Quote the material from the line containing "You are a GUI" through the line containing "[x=273, y=39]", inclusive, leaving out the pictures.

> [Input]:
※

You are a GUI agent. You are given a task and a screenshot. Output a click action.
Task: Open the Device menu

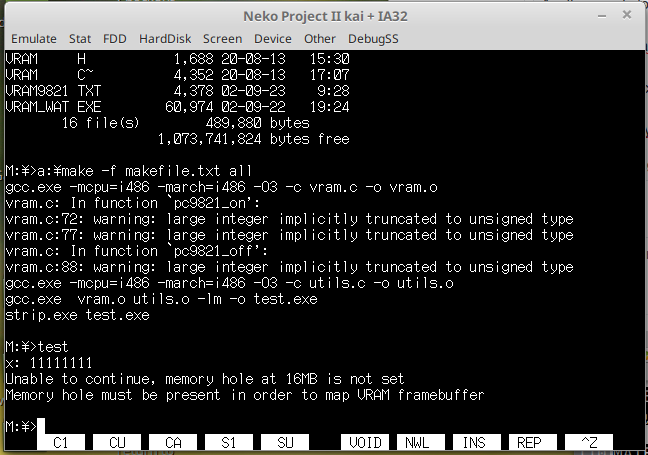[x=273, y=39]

※

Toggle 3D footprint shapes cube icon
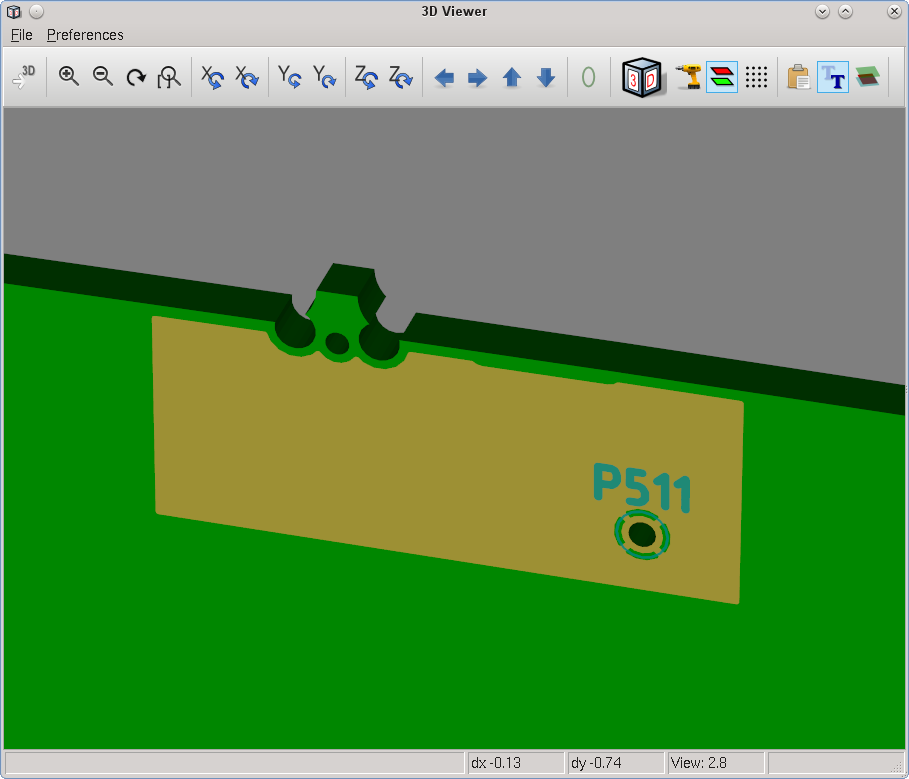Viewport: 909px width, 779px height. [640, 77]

※

> [Answer to this problem]:
You are a GUI agent. You are given a task and a screenshot. Output a click action.
Task: Open the Device menu

[x=273, y=39]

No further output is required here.